By Zack McDermott (B McDe)
Zack McDermott, a 26-year-old Brooklyn public defender, woke up one morning convinced he was being filmed, Truman Show- style, as part of an audition for a TV pilot. Every passerby was an actor; every car would magically stop for him; everything he saw was a cue from "The Producer" to help inspire the performance of a lifetime. After a manic spree around Manhattan, Zack, who is bipolar, was arrested on a subway platform and admitted to Bellevue Hospital.
So begins the story of Zack's freefall into psychosis and his desperate, poignant, often hilarious struggle to claw his way back to sanity. It's a journey that will take him from New York City back to his Kansas roots and to the one person who might be able to save him, his tough, big-hearted Midwestern mother, nicknamed “The Bird,” whose fierce and steadfast love is the light in Zack's dark world.
By Alisa Roth (364.38 Roth)
An expose of the mental-health crisis in America's courts and prisons reveals that nearly half of the nation's inmates are actually afflicted by a psychiatric problem, examines how inmates are denied treatment, and suggests a more humane approach.
By Mira Lee (Fic Lee, Q Lee)
Two sisters: Miranda - the older, responsible one and always her younger sister's protector, and Lucia - the headstrong and unpredictable one, whose impulses are huge and often life changing. When their mother dies and Lucia starts hearing voices, it is Miranda who must find a way to reach her sister.
By Matt Haig (616.89 Haig)
The societies we live in are increasingly making our minds ill, making it feel as though the way we live is engineered to make us unhappy. When Matt Haig developed panic disorder, anxiety, and depression as an adult, it took him a long time to work out the ways the external world could impact his mental health in both positive and negative ways. Notes on a Nervous Planet collects his observations, taking a look at how the various social, commercial, and technological "advancements" that have created the world we now live in can actually hinder our happiness. Haig examines everything from broader phenomena like inequality, social media, and the news; to things closer to our daily lives, like how we sleep, how we exercise, and even the distinction we draw between our minds and our bodies.
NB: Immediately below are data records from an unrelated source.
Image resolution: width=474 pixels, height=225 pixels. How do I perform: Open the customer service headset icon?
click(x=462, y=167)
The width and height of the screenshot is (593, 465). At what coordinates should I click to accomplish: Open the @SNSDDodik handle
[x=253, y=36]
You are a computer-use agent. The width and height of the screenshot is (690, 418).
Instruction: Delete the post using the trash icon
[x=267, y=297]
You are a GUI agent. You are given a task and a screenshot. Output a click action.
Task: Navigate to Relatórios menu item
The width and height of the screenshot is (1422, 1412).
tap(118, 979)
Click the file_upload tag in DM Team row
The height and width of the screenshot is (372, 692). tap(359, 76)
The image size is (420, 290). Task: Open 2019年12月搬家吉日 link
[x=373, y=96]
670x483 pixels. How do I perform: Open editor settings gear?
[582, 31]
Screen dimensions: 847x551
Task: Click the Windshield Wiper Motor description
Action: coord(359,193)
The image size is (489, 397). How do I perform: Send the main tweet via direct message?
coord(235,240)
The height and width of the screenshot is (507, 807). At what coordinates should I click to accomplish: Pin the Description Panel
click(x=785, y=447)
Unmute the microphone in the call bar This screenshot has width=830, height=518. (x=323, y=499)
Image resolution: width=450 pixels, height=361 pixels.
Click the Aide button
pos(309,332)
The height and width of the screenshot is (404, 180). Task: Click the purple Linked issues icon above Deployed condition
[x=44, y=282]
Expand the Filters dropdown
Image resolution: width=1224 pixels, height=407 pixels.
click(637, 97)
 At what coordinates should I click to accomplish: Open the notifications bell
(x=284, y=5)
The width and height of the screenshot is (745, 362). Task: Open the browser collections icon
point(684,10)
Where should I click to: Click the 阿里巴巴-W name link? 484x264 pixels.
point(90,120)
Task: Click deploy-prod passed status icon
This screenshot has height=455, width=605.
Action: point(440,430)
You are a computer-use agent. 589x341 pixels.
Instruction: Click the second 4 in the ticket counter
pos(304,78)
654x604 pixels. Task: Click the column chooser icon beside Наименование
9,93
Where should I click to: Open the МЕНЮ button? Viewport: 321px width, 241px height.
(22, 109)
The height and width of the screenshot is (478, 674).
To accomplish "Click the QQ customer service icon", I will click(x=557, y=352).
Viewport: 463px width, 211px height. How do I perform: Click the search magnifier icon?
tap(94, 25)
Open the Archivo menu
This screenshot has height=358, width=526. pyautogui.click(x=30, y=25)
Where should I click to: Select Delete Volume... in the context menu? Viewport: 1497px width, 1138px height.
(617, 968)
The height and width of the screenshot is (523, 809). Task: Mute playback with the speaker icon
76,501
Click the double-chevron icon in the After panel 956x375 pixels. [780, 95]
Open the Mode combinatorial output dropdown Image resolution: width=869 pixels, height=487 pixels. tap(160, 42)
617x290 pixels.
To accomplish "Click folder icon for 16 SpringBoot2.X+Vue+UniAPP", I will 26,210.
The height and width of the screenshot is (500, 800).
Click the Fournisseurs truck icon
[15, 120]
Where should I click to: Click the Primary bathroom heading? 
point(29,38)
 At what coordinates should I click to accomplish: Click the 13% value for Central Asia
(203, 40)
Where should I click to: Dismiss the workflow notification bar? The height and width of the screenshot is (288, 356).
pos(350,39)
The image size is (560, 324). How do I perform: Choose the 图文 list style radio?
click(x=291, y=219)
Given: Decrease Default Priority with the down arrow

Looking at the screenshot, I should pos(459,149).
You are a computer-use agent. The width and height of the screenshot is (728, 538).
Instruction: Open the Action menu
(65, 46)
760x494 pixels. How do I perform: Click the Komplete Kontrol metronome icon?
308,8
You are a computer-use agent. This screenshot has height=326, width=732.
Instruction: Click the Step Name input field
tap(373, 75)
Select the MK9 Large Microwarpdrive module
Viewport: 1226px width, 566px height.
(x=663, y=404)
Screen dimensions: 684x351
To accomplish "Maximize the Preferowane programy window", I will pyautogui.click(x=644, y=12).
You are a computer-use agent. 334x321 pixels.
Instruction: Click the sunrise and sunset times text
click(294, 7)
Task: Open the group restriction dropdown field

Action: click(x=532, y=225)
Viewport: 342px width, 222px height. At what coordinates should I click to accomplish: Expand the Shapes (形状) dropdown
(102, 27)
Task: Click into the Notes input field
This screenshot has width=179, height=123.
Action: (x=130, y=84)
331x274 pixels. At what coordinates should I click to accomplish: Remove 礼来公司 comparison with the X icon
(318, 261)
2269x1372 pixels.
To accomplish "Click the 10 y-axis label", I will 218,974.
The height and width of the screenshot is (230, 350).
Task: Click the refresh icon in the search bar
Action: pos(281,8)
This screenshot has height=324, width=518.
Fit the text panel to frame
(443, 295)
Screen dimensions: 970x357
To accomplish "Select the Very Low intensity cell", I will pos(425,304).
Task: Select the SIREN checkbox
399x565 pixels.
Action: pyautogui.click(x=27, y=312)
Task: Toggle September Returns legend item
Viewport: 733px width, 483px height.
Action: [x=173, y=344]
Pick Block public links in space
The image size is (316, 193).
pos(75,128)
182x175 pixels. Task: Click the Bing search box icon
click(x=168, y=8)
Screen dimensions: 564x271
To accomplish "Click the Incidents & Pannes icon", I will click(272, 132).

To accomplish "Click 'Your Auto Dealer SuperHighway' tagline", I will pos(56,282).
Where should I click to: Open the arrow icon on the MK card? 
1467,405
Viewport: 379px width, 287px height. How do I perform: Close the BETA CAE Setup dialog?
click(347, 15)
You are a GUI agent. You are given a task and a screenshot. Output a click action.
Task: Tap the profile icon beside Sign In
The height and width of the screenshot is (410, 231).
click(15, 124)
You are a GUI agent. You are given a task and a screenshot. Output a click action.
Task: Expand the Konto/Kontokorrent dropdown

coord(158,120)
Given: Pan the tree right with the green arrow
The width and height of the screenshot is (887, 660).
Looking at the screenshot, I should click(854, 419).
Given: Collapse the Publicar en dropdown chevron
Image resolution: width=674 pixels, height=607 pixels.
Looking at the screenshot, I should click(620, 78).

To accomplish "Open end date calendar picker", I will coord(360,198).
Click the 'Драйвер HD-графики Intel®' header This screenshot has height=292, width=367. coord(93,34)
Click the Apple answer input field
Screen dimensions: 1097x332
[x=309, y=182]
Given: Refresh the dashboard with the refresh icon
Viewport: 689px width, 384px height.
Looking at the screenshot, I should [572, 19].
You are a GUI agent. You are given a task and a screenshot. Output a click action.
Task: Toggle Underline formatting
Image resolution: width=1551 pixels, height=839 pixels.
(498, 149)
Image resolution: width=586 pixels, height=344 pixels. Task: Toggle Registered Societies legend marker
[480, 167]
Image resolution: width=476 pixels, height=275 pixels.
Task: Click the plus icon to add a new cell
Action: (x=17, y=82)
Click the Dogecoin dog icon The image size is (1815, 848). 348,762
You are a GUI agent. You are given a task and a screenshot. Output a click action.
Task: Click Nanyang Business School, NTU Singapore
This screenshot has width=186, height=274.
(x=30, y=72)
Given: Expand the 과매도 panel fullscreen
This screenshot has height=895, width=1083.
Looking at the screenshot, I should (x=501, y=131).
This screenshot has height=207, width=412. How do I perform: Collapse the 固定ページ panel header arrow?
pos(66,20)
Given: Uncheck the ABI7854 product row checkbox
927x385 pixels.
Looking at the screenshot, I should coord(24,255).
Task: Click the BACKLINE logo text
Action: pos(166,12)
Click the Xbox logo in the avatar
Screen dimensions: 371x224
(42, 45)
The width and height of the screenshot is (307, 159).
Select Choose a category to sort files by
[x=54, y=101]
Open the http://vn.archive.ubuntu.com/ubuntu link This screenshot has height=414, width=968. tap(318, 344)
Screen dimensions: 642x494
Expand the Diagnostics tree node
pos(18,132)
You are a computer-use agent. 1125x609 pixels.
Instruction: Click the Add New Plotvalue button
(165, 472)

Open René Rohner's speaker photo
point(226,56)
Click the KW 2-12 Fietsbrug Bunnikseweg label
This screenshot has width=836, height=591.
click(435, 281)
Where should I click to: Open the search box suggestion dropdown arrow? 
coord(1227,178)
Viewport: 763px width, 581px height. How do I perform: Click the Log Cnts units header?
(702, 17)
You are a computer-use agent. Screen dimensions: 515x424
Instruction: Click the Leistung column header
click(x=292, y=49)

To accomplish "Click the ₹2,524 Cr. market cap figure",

By Ron Powers (362.26 Powe)
From the centuries of torture at Bedlam Asylum to the infamous eugenics era to the follies of the anti-psychiatry movement to the current landscape in which too many families struggle alone to manage afflicted love ones, Powers depicts our fears and myths about mental illness and the fractured public policies that have resulted.
Braided within the history is the moving story of Ron Powers’s beloved son Kevin--spirited, endearing, and gifted--who triumphed even while suffering from schizophrenia until finally he did not, and the story of his courageous surviving son Dean, who is also schizophrenic.
A blend of history, biography, memoir, and current affairs ending with a consideration of where we might go from here, this is a thought-provoking look at a dreaded illness that has long been misunderstood.
By Stephen P. Hinshaw (B Hins)
A clinical psychologist uses his own experiences growing up with his father's mental illness, a secret that was kept from him for 18 years, to advocate for the importance of destigmatizing mental health conditions in the 21st century.
By Mark Lukach (B Luka)
Mark and Giulia's life together began as a storybook romance. The fell in love at eighteen, married at twenty-four, and were living their dream life in San Francisco. When Giulia was twenty-seven, she suffered a terrifying and unexpected psychotic break that landed her in the psych ward for nearly a month.
Eventually, Giulia fully recovered, and the couple had a son. But, soon after Jonas was born, Giulia had another breakdown, and then a third a few years after that. Pushed to the edge of the abyss, everything the couple had once taken for granted was upended. A story of the fragility of the mind, and the tenacity of the human spirit.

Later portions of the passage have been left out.